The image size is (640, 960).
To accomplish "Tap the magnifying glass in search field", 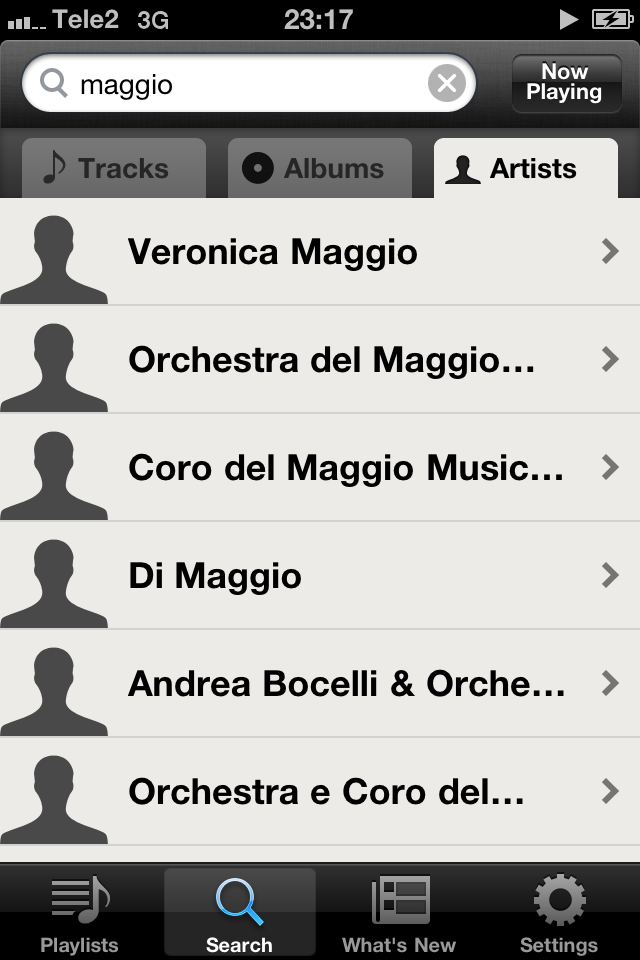I will coord(53,84).
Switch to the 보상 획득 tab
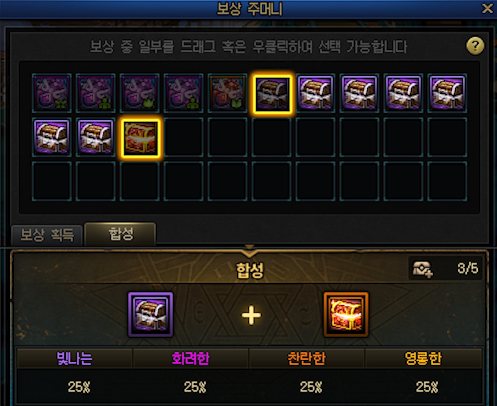497x406 pixels. tap(47, 235)
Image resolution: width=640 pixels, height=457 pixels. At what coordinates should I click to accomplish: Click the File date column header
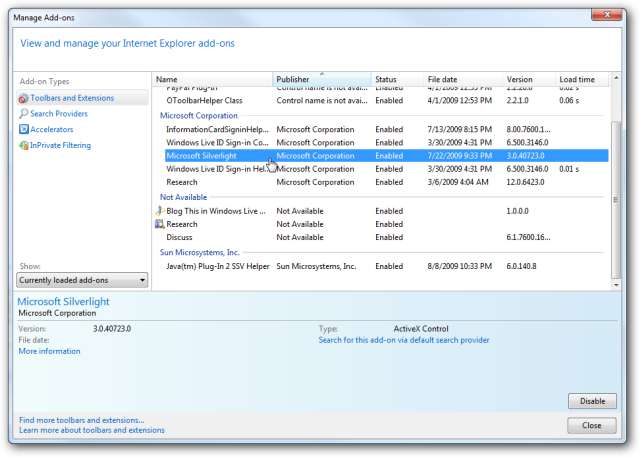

═══

TRY IT:
The lines running from the one with "Switch to the 보상 획득 tab" to the close of the material above are to be retyped exactly; no picture is to be included.

RESULT FOR THIS TASK:
Switch to the 보상 획득 tab
497x406 pixels. tap(47, 235)
Image resolution: width=640 pixels, height=457 pixels. At what coordinates should I click to accomplish: Click the File date column header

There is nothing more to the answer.